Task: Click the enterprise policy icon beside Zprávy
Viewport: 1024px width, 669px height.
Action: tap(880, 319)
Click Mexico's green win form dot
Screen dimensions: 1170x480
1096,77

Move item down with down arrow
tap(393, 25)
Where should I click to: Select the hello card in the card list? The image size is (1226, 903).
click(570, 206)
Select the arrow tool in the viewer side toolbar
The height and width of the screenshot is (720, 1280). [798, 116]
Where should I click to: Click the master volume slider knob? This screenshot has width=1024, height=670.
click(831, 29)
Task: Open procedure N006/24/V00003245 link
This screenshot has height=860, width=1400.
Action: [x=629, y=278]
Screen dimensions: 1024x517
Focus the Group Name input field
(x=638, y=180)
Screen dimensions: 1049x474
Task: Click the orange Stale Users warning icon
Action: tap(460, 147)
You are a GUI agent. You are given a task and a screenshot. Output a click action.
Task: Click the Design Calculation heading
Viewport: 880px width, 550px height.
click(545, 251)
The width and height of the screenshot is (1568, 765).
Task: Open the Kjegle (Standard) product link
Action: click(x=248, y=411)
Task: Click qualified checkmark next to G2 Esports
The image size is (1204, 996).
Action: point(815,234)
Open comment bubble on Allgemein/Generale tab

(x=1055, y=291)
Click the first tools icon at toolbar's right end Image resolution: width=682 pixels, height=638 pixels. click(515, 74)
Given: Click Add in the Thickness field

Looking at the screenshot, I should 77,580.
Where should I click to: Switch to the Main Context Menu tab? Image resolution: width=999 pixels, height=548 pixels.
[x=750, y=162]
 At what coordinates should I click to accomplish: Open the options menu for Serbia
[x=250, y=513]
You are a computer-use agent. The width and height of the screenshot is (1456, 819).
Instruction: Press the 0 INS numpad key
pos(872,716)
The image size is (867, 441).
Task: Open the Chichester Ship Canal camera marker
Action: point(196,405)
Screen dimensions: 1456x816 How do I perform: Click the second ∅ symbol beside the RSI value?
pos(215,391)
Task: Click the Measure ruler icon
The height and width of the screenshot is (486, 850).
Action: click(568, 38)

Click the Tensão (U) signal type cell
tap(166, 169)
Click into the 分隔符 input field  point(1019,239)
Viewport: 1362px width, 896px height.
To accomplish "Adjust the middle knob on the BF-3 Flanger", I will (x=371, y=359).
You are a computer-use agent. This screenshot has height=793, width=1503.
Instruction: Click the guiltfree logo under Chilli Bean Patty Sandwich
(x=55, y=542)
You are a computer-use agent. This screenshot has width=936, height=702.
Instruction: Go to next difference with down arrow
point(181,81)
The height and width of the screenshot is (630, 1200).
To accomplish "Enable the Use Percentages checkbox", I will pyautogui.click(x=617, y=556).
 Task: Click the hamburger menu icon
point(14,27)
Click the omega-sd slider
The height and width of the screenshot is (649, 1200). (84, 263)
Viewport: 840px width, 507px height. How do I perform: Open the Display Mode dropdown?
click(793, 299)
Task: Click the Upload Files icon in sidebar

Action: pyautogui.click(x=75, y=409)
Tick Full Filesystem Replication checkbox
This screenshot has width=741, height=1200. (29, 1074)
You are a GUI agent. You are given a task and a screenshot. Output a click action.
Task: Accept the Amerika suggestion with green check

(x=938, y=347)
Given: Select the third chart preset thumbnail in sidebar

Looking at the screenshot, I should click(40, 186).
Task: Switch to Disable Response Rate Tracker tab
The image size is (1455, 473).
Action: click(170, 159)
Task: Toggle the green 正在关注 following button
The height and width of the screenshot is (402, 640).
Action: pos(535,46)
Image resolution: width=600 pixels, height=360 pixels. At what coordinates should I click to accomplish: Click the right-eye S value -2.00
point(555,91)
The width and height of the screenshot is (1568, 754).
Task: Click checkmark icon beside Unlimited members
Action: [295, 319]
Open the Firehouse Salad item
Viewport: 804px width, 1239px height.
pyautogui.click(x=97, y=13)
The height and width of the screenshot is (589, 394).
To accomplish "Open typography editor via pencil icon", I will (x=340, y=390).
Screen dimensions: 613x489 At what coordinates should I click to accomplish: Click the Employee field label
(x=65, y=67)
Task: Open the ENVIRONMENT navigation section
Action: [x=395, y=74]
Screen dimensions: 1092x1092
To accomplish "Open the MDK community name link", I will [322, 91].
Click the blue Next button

= = = =

* [Exercise description]: Please give each line above again, word for word.

* [Answer box]:
Task: Click the enterprise policy icon beside Zprávy
Viewport: 1024px width, 669px height.
Action: tap(880, 319)
Click Mexico's green win form dot
Screen dimensions: 1170x480
1096,77

Move item down with down arrow
tap(393, 25)
Where should I click to: Select the hello card in the card list? The image size is (1226, 903).
click(570, 206)
Select the arrow tool in the viewer side toolbar
The height and width of the screenshot is (720, 1280). [798, 116]
Where should I click to: Click the master volume slider knob? This screenshot has width=1024, height=670.
click(831, 29)
Task: Open procedure N006/24/V00003245 link
This screenshot has height=860, width=1400.
Action: [x=629, y=278]
Screen dimensions: 1024x517
Focus the Group Name input field
(x=638, y=180)
Screen dimensions: 1049x474
Task: Click the orange Stale Users warning icon
Action: tap(460, 147)
You are a GUI agent. You are given a task and a screenshot. Output a click action.
Task: Click the Design Calculation heading
Viewport: 880px width, 550px height.
click(545, 251)
The width and height of the screenshot is (1568, 765).
Task: Open the Kjegle (Standard) product link
Action: click(x=248, y=411)
Task: Click qualified checkmark next to G2 Esports
The image size is (1204, 996).
Action: point(815,234)
Open comment bubble on Allgemein/Generale tab

(x=1055, y=291)
Click the first tools icon at toolbar's right end Image resolution: width=682 pixels, height=638 pixels. click(515, 74)
Given: Click Add in the Thickness field

Looking at the screenshot, I should 77,580.
Where should I click to: Switch to the Main Context Menu tab? Image resolution: width=999 pixels, height=548 pixels.
[x=750, y=162]
 At what coordinates should I click to accomplish: Open the options menu for Serbia
[x=250, y=513]
You are a computer-use agent. The width and height of the screenshot is (1456, 819).
Instruction: Press the 0 INS numpad key
pos(872,716)
The image size is (867, 441).
Task: Open the Chichester Ship Canal camera marker
Action: point(196,405)
Screen dimensions: 1456x816 How do I perform: Click the second ∅ symbol beside the RSI value?
pos(215,391)
Task: Click the Measure ruler icon
The height and width of the screenshot is (486, 850).
Action: click(568, 38)

Click the Tensão (U) signal type cell
tap(166, 169)
Click into the 分隔符 input field  point(1019,239)
Viewport: 1362px width, 896px height.
To accomplish "Adjust the middle knob on the BF-3 Flanger", I will (x=371, y=359).
You are a computer-use agent. This screenshot has height=793, width=1503.
Instruction: Click the guiltfree logo under Chilli Bean Patty Sandwich
(x=55, y=542)
You are a computer-use agent. This screenshot has width=936, height=702.
Instruction: Go to next difference with down arrow
point(181,81)
The height and width of the screenshot is (630, 1200).
To accomplish "Enable the Use Percentages checkbox", I will pyautogui.click(x=617, y=556).
 Task: Click the hamburger menu icon
point(14,27)
Click the omega-sd slider
The height and width of the screenshot is (649, 1200). (84, 263)
Viewport: 840px width, 507px height. How do I perform: Open the Display Mode dropdown?
click(793, 299)
Task: Click the Upload Files icon in sidebar

Action: pyautogui.click(x=75, y=409)
Tick Full Filesystem Replication checkbox
This screenshot has width=741, height=1200. (29, 1074)
You are a GUI agent. You are given a task and a screenshot. Output a click action.
Task: Accept the Amerika suggestion with green check

(x=938, y=347)
Given: Select the third chart preset thumbnail in sidebar

Looking at the screenshot, I should click(40, 186).
Task: Switch to Disable Response Rate Tracker tab
The image size is (1455, 473).
Action: click(170, 159)
Task: Toggle the green 正在关注 following button
The height and width of the screenshot is (402, 640).
Action: pos(535,46)
Image resolution: width=600 pixels, height=360 pixels. At what coordinates should I click to accomplish: Click the right-eye S value -2.00
point(555,91)
The width and height of the screenshot is (1568, 754).
Task: Click checkmark icon beside Unlimited members
Action: [295, 319]
Open the Firehouse Salad item
Viewport: 804px width, 1239px height.
pyautogui.click(x=97, y=13)
The height and width of the screenshot is (589, 394).
To accomplish "Open typography editor via pencil icon", I will (x=340, y=390).
Screen dimensions: 613x489 At what coordinates should I click to accomplish: Click the Employee field label
(x=65, y=67)
Task: Open the ENVIRONMENT navigation section
Action: [x=395, y=74]
Screen dimensions: 1092x1092
To accomplish "Open the MDK community name link", I will [322, 91].
Click the blue Next button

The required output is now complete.